═════ The input

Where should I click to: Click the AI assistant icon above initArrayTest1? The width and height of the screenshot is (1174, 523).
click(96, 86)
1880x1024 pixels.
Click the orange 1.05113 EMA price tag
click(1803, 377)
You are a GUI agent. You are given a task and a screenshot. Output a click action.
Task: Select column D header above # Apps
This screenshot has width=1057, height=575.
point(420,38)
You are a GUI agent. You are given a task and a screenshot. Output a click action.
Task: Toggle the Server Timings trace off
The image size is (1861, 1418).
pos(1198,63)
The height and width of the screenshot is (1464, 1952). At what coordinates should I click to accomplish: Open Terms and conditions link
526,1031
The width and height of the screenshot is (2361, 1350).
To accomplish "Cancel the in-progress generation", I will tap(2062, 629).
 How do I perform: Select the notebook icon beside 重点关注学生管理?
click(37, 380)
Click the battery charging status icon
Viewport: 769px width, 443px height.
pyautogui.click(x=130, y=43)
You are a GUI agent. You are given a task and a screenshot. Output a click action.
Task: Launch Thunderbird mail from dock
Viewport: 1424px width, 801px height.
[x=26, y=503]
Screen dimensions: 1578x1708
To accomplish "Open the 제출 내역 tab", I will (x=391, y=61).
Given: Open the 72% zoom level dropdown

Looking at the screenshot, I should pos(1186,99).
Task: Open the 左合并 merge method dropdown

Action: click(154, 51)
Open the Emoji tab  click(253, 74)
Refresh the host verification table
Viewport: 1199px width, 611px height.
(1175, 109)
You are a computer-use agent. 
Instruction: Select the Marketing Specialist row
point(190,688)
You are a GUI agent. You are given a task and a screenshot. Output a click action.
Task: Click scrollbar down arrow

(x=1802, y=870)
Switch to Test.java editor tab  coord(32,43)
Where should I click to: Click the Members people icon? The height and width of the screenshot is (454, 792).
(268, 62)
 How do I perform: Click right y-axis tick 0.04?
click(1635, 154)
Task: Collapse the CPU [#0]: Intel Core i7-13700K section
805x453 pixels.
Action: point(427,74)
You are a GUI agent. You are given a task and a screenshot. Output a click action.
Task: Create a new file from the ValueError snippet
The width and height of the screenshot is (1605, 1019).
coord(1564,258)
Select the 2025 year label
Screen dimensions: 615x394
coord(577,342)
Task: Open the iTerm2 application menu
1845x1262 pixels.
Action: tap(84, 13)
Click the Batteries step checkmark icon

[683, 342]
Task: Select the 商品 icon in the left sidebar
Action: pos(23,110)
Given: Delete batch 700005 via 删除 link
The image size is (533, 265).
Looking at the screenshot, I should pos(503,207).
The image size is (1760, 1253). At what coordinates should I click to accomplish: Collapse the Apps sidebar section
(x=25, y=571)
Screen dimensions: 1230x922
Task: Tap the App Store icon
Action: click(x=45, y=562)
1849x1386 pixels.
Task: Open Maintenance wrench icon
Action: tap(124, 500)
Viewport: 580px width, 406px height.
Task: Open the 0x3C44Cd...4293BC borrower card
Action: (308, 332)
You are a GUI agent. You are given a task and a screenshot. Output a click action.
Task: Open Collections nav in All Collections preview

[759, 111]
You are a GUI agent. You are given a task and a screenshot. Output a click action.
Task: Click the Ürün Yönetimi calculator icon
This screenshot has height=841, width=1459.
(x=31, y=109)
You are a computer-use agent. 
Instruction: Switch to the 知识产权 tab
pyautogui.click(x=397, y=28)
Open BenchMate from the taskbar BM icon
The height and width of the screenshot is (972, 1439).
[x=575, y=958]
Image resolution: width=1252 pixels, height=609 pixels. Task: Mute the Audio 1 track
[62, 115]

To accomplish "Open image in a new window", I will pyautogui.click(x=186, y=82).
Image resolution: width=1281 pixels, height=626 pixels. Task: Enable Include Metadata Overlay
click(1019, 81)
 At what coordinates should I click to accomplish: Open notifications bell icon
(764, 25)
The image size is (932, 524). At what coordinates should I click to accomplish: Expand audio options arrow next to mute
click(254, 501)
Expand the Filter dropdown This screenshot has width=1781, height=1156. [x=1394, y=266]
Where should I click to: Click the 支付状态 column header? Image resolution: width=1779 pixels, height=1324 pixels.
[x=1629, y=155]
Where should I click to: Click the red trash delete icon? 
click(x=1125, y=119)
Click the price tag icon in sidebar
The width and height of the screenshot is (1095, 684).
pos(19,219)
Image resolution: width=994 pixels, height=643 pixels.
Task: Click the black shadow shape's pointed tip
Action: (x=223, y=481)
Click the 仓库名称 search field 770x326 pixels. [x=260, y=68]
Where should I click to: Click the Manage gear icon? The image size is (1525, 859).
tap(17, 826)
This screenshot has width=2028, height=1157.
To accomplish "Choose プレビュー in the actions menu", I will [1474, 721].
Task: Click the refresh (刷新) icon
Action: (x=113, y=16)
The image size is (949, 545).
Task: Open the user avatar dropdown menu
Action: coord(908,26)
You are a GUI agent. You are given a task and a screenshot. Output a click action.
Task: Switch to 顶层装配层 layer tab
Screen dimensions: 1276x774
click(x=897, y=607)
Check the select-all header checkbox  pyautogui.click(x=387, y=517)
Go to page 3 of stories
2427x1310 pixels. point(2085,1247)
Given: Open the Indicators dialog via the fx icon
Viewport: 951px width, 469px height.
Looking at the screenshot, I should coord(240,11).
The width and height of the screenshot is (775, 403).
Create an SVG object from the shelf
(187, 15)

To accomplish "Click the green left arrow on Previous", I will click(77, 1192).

══════════

**What is expected**
Copy every entry exactly; no part may be left out.

**Reply to the exercise**
Where should I click to: Click the AI assistant icon above initArrayTest1? The width and height of the screenshot is (1174, 523).
click(96, 86)
1880x1024 pixels.
Click the orange 1.05113 EMA price tag
click(1803, 377)
You are a GUI agent. You are given a task and a screenshot. Output a click action.
Task: Select column D header above # Apps
This screenshot has width=1057, height=575.
point(420,38)
You are a GUI agent. You are given a task and a screenshot. Output a click action.
Task: Toggle the Server Timings trace off
The image size is (1861, 1418).
pos(1198,63)
The height and width of the screenshot is (1464, 1952). At what coordinates should I click to accomplish: Open Terms and conditions link
526,1031
The width and height of the screenshot is (2361, 1350).
To accomplish "Cancel the in-progress generation", I will tap(2062, 629).
 How do I perform: Select the notebook icon beside 重点关注学生管理?
click(37, 380)
Click the battery charging status icon
Viewport: 769px width, 443px height.
pyautogui.click(x=130, y=43)
You are a GUI agent. You are given a task and a screenshot. Output a click action.
Task: Launch Thunderbird mail from dock
Viewport: 1424px width, 801px height.
[x=26, y=503]
Screen dimensions: 1578x1708
To accomplish "Open the 제출 내역 tab", I will (x=391, y=61).
Given: Open the 72% zoom level dropdown

Looking at the screenshot, I should pos(1186,99).
Task: Open the 左合并 merge method dropdown

Action: click(154, 51)
Open the Emoji tab  click(253, 74)
Refresh the host verification table
Viewport: 1199px width, 611px height.
(1175, 109)
You are a computer-use agent. 
Instruction: Select the Marketing Specialist row
point(190,688)
You are a GUI agent. You are given a task and a screenshot. Output a click action.
Task: Click scrollbar down arrow

(x=1802, y=870)
Switch to Test.java editor tab  coord(32,43)
Where should I click to: Click the Members people icon? The height and width of the screenshot is (454, 792).
(268, 62)
 How do I perform: Click right y-axis tick 0.04?
click(1635, 154)
Task: Collapse the CPU [#0]: Intel Core i7-13700K section
805x453 pixels.
Action: point(427,74)
You are a GUI agent. You are given a task and a screenshot. Output a click action.
Task: Create a new file from the ValueError snippet
The width and height of the screenshot is (1605, 1019).
coord(1564,258)
Select the 2025 year label
Screen dimensions: 615x394
coord(577,342)
Task: Open the iTerm2 application menu
1845x1262 pixels.
Action: tap(84, 13)
Click the Batteries step checkmark icon

[683, 342]
Task: Select the 商品 icon in the left sidebar
Action: pos(23,110)
Given: Delete batch 700005 via 删除 link
The image size is (533, 265).
Looking at the screenshot, I should pos(503,207).
The image size is (1760, 1253). At what coordinates should I click to accomplish: Collapse the Apps sidebar section
(x=25, y=571)
Screen dimensions: 1230x922
Task: Tap the App Store icon
Action: click(x=45, y=562)
1849x1386 pixels.
Task: Open Maintenance wrench icon
Action: tap(124, 500)
Viewport: 580px width, 406px height.
Task: Open the 0x3C44Cd...4293BC borrower card
Action: (308, 332)
You are a GUI agent. You are given a task and a screenshot. Output a click action.
Task: Open Collections nav in All Collections preview

[759, 111]
You are a GUI agent. You are given a task and a screenshot. Output a click action.
Task: Click the Ürün Yönetimi calculator icon
This screenshot has height=841, width=1459.
(x=31, y=109)
You are a computer-use agent. 
Instruction: Switch to the 知识产权 tab
pyautogui.click(x=397, y=28)
Open BenchMate from the taskbar BM icon
The height and width of the screenshot is (972, 1439).
[x=575, y=958]
Image resolution: width=1252 pixels, height=609 pixels. Task: Mute the Audio 1 track
[62, 115]

To accomplish "Open image in a new window", I will pyautogui.click(x=186, y=82).
Image resolution: width=1281 pixels, height=626 pixels. Task: Enable Include Metadata Overlay
click(1019, 81)
 At what coordinates should I click to accomplish: Open notifications bell icon
(764, 25)
The image size is (932, 524). At what coordinates should I click to accomplish: Expand audio options arrow next to mute
click(254, 501)
Expand the Filter dropdown This screenshot has width=1781, height=1156. [x=1394, y=266]
Where should I click to: Click the 支付状态 column header? Image resolution: width=1779 pixels, height=1324 pixels.
[x=1629, y=155]
Where should I click to: Click the red trash delete icon? 
click(x=1125, y=119)
Click the price tag icon in sidebar
The width and height of the screenshot is (1095, 684).
pos(19,219)
Image resolution: width=994 pixels, height=643 pixels.
Task: Click the black shadow shape's pointed tip
Action: (x=223, y=481)
Click the 仓库名称 search field 770x326 pixels. [x=260, y=68]
Where should I click to: Click the Manage gear icon? The image size is (1525, 859).
tap(17, 826)
This screenshot has width=2028, height=1157.
To accomplish "Choose プレビュー in the actions menu", I will [1474, 721].
Task: Click the refresh (刷新) icon
Action: (x=113, y=16)
The image size is (949, 545).
Task: Open the user avatar dropdown menu
Action: coord(908,26)
You are a GUI agent. You are given a task and a screenshot. Output a click action.
Task: Switch to 顶层装配层 layer tab
Screen dimensions: 1276x774
click(x=897, y=607)
Check the select-all header checkbox  pyautogui.click(x=387, y=517)
Go to page 3 of stories
2427x1310 pixels. point(2085,1247)
Given: Open the Indicators dialog via the fx icon
Viewport: 951px width, 469px height.
Looking at the screenshot, I should coord(240,11).
The width and height of the screenshot is (775, 403).
Create an SVG object from the shelf
(187, 15)

To accomplish "Click the green left arrow on Previous", I will click(77, 1192).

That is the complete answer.